For inference, WeDLM implements Streaming Parallel Decoding, a procedure that continuously commits confident tokens into a growing left-to-right prefix while maintaining a fixed parallel workload. The algorithm operates on a sliding window of fixed size W, containing a mix of filled (predicted) and masked tokens. At each step, the window is reordered to place filled tokens before masks, preserving logical positions. A causal forward pass is then executed over the window, conditioned on the persistent KV cache. The leftmost contiguous filled prefix is immediately committed to the cache, as its KV states depend only on earlier tokens under the causal mask. New mask tokens are appended to refill the window, avoiding the stop-and-wait behavior of block-wise methods.
Refer to the framework diagram comparing block decoding with WeDLM’s streaming approach. Block decoding requires the entire block to be finalized before any token can be cached, leading to pipeline bubbles. In contrast, WeDLM’s streaming method commits tokens as soon as they are resolved, enabling continuous parallel prediction. The authors further enhance left-to-right growth by applying a distance-penalized entropy selection rule, which prioritizes earlier positions for prediction, thereby maximizing prefix cacheability pcache.

Experiment
- WeDLM consistently matches or exceeds its autoregressive base models in generation quality, especially on reasoning and code tasks, while significantly outperforming prior diffusion language models.
- Instruct-tuned WeDLM models show strong gains over AR baselines on complex reasoning and coding benchmarks, confirming compatibility with instruction tuning and potential for performance amplification.
- Inference efficiency is highly tunable: streaming decoding and left-position biasing improve speed via better prefix caching, with flexible trade-offs between accuracy and throughput.
- Ablation studies reveal robustness to block size, superiority of causal intra-block attention for caching and performance, and stronger adaptation gains in larger base models.
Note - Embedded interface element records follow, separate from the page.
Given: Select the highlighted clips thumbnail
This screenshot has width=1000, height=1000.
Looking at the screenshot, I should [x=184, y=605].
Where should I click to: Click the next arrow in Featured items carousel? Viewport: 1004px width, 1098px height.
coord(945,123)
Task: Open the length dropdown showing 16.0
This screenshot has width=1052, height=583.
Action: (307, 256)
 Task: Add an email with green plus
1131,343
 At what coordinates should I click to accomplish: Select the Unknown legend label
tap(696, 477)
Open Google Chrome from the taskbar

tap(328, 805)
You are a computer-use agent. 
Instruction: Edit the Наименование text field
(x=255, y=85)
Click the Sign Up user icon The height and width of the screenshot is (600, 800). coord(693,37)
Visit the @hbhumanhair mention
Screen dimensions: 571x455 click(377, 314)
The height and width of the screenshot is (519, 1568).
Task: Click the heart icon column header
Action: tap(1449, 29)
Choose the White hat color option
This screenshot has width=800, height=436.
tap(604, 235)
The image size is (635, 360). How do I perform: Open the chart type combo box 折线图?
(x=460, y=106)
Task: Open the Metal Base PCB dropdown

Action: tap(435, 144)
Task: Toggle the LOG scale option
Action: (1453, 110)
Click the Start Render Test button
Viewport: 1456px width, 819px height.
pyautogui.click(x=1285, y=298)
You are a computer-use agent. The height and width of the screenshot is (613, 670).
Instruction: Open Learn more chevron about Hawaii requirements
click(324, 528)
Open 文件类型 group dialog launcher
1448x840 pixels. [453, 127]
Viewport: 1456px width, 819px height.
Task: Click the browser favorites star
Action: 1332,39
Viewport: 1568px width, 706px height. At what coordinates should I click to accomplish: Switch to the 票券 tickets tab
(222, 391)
- Generation speed varies sharply by task entropy: deterministic or structured tasks enable 8x+ speedups, while high-entropy open-ended generation shows limited acceleration, highlighting a key area for future improvement.
The authors use WeDLM to enhance base autoregressive models, achieving higher average scores than both their AR counterparts and prior diffusion language models across reasoning, math, and code benchmarks. Results show consistent gains in math and code tasks, with WeDLM-8B outperforming all compared models in several high-difficulty categories, while maintaining competitive performance in general reasoning. The method demonstrates that diffusion-style training can preserve and even improve upon the capabilities of strong AR checkpoints without compromising inference efficiency.

The authors use WeDLM to enhance autoregressive base models through diffusion-style training and parallel decoding, achieving consistent gains over both AR and diffusion baselines on reasoning and code generation tasks. Results show that WeDLM-8B-Instruct outperforms its AR counterpart and all compared diffusion models, particularly on challenging benchmarks like GPQA-Diamond and HumanEval, while maintaining flexibility in speed-accuracy trade-offs during inference. The method demonstrates that diffusion objectives can complement instruction tuning without compromising performance, especially when starting from strong base models.